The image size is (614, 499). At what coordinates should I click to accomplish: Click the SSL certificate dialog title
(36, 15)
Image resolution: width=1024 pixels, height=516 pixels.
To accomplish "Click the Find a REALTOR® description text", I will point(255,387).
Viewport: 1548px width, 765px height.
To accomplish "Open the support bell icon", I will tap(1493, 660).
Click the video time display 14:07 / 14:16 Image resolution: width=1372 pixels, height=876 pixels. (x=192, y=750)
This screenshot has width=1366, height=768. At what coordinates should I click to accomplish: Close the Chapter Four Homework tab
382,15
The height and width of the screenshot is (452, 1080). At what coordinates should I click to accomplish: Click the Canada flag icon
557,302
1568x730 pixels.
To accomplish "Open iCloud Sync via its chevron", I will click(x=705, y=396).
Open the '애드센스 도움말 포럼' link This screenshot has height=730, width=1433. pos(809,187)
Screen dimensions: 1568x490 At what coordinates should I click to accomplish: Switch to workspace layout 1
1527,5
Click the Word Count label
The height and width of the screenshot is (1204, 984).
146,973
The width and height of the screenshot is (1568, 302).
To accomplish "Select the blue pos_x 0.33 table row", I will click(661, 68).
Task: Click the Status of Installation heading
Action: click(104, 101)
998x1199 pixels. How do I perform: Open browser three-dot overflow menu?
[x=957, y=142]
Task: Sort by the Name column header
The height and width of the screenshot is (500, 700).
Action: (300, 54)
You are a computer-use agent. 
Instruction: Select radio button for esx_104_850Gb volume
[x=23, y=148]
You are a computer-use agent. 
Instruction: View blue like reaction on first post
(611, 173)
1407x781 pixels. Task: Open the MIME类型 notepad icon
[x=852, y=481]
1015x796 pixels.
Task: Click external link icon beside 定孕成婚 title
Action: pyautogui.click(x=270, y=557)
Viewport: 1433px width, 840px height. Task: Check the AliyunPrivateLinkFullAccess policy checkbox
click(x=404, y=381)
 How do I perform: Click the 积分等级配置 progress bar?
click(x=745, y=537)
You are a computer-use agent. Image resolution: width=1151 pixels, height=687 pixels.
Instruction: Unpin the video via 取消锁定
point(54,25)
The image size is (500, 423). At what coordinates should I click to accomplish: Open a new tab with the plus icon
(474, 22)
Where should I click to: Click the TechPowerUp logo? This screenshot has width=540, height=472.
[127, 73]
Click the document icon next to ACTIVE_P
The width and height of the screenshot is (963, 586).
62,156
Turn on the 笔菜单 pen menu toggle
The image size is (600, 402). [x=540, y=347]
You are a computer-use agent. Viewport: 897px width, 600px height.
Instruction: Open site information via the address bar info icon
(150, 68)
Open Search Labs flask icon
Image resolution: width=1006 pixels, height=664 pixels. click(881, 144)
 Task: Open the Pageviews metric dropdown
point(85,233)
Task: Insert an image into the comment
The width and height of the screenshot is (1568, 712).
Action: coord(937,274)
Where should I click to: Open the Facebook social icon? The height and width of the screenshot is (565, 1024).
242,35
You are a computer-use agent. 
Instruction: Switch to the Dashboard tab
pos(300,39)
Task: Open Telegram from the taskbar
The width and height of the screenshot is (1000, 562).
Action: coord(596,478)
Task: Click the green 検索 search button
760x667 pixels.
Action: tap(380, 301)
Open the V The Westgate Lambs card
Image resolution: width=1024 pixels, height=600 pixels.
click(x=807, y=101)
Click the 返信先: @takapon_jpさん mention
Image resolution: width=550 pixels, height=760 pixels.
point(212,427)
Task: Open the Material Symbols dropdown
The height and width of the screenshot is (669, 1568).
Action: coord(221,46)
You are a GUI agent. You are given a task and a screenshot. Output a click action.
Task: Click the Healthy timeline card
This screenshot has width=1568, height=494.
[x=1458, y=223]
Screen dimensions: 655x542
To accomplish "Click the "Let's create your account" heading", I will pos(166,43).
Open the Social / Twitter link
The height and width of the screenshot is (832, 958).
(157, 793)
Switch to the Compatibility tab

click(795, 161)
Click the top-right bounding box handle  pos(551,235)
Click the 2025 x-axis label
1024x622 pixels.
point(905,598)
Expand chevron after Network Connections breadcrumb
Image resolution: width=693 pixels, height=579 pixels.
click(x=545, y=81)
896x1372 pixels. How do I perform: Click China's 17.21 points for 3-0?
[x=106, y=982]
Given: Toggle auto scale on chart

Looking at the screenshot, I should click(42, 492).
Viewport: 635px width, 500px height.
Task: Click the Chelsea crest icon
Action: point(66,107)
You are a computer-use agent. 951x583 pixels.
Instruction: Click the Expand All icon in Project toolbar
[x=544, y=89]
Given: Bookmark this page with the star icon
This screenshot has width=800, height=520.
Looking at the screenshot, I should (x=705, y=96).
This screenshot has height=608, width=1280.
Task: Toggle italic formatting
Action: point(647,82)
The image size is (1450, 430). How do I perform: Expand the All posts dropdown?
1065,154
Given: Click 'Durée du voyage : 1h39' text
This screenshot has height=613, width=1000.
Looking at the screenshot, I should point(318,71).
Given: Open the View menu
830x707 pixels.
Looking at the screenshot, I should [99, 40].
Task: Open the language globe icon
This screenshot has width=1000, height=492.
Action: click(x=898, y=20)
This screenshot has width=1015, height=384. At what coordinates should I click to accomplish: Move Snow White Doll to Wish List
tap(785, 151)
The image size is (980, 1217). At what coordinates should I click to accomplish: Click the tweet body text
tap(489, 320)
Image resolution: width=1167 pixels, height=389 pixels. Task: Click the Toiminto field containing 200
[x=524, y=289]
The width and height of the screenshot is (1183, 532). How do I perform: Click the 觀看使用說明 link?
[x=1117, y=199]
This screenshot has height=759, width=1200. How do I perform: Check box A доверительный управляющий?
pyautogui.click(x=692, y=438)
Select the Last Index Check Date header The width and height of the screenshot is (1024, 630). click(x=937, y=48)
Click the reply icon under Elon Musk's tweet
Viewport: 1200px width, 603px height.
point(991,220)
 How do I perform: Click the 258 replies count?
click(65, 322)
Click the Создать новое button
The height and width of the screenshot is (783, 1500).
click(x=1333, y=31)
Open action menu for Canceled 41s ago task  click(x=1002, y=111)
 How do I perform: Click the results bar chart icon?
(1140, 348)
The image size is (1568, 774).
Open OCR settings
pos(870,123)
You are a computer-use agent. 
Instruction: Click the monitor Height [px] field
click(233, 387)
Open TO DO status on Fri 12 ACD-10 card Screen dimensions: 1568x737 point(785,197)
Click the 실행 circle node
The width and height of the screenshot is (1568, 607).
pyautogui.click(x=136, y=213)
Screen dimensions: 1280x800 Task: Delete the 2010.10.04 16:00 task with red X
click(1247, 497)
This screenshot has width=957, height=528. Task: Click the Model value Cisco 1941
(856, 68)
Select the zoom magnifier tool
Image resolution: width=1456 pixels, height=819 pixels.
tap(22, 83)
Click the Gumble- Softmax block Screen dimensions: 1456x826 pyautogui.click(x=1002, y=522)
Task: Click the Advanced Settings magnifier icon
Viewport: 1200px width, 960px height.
====
■ EXERCISE OBJECTIVE
Respond with a number only: how many lines in the material contain the string "card"?

■ SOLUTION BELOW
3